→ **Exercise prompt**
Copy out the part of the Covid fraud hotline article that starts at "Established in 2022, the" and ends at "of government reports.", renaming "concerned members of the public" to "worried members of the public".

→ **Supplied passage**
┏━━
Thousands of Covid fraud tip-offs have not been pursued, with 98% of calls not being investigated admits Minister, by staff reporter

Ninety eight per cent of calls referred from the government’s Covid Fraud Hotline are not being pursued as active investigations, ministers have revealed.

Almost two years on from the scheme’s inception, only 103 investigations are still ongoing from the 5,124 actionable calls made to the hotline, just two percent of the total tip-offs the government received.

Established in 2022, the scheme was described by then Chancellor Rishi Sunak as: “Clearly criminals have sought to exploit our support schemes. We’re going to do everything we can to get that money back and go after those who took advantage of the pandemic.”

The newly revealed total of just 103 ongoing investigations represents just 1 in 50 of the referrals arising from calls to the Covid Fraud Hotline by concerned members of the public. This tiny proportion of cases sits within the backdrop of an estimated £7.2 billion of public money estimated to have been lost to Covid-related fraud according to House of Commons Library analysis of government reports.

The Hotline was established in October 2020 as a joint initiative between the Cabinet Office and the independent charity Crimestoppers, with members of the public invited to call anonymously and free of charge to report suspected fraudulent activity.

At the time, Minister Julia Lopez said: “We cannot let criminals profit from the COVID crisis, as every pound stolen by fraudsters could be invested in our vital public services.”

Now the Cabinet Office has been forced to disclose that only twenty operations arising from referrals are still being pursued by the National Investigation Service, while a further 83 reports are being investigated by the Insolvency Service.
┗━━
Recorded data
┏━━
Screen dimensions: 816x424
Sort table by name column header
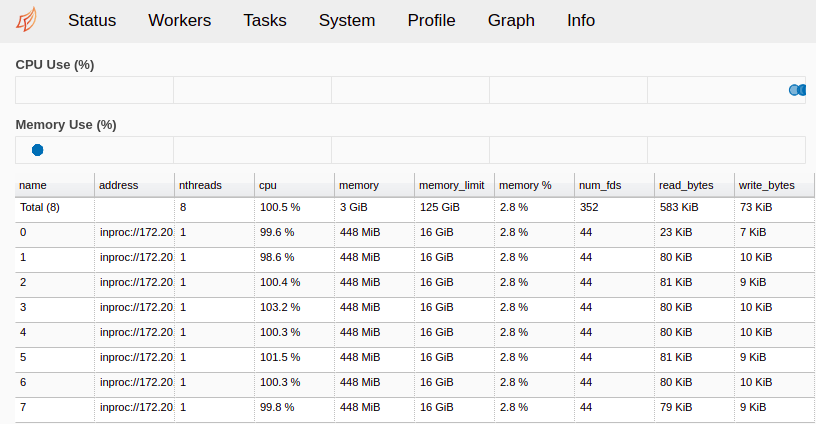tap(34, 185)
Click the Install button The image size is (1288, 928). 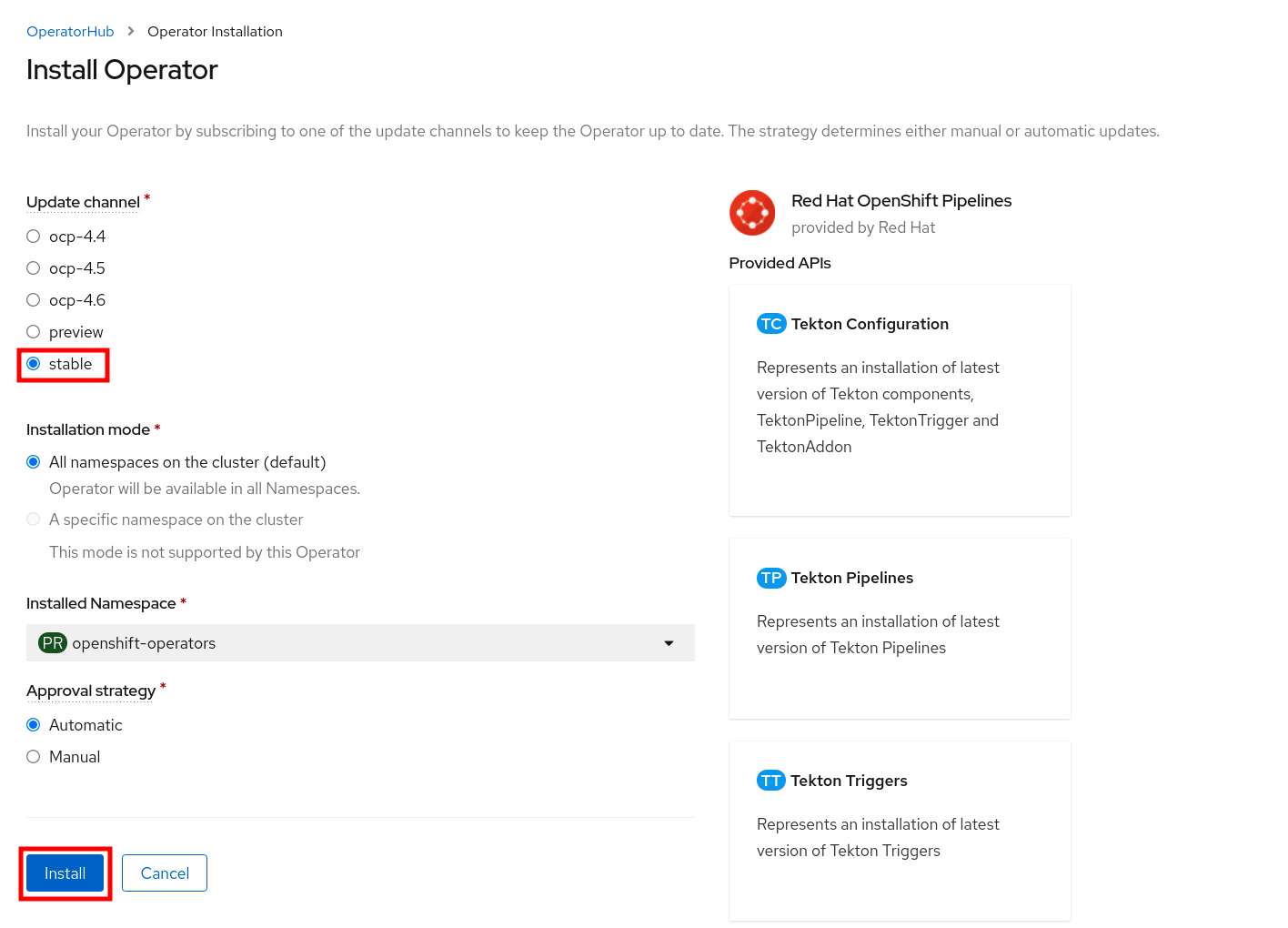pos(65,873)
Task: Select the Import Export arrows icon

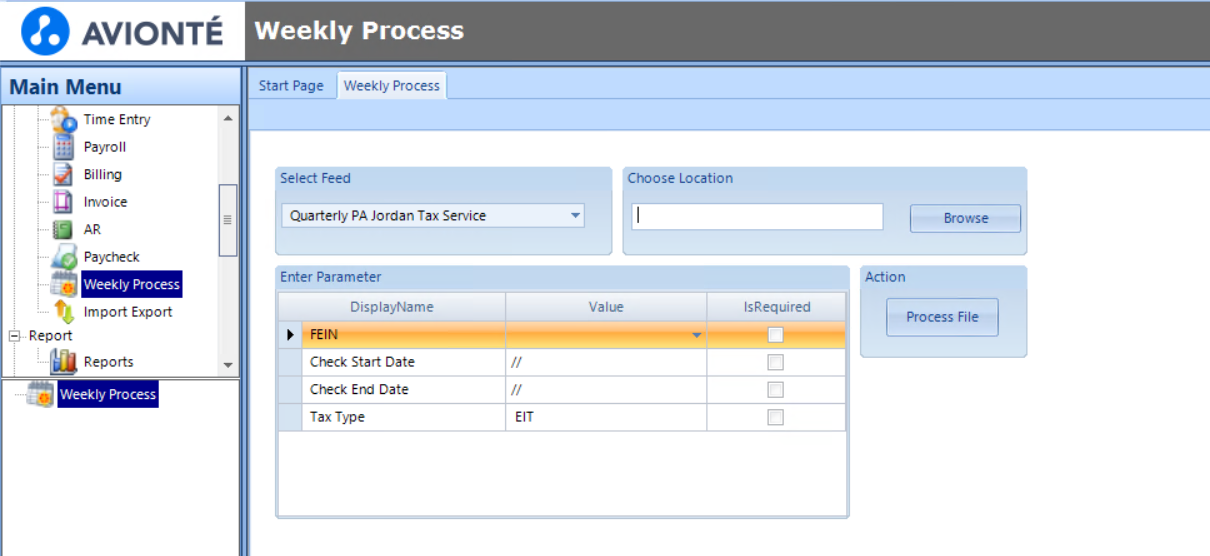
┗━━
→ **Response below**
Established in 2022, the scheme was described by then Chancellor Rishi Sunak as: “Clearly criminals have sought to exploit our support schemes. We’re going to do everything we can to get that money back and go after those who took advantage of the pandemic.”

The newly revealed total of just 103 ongoing investigations represents just 1 in 50 of the referrals arising from calls to the Covid Fraud Hotline by worried members of the public. This tiny proportion of cases sits within the backdrop of an estimated £7.2 billion of public money estimated to have been lost to Covid-related fraud according to House of Commons Library analysis of government reports.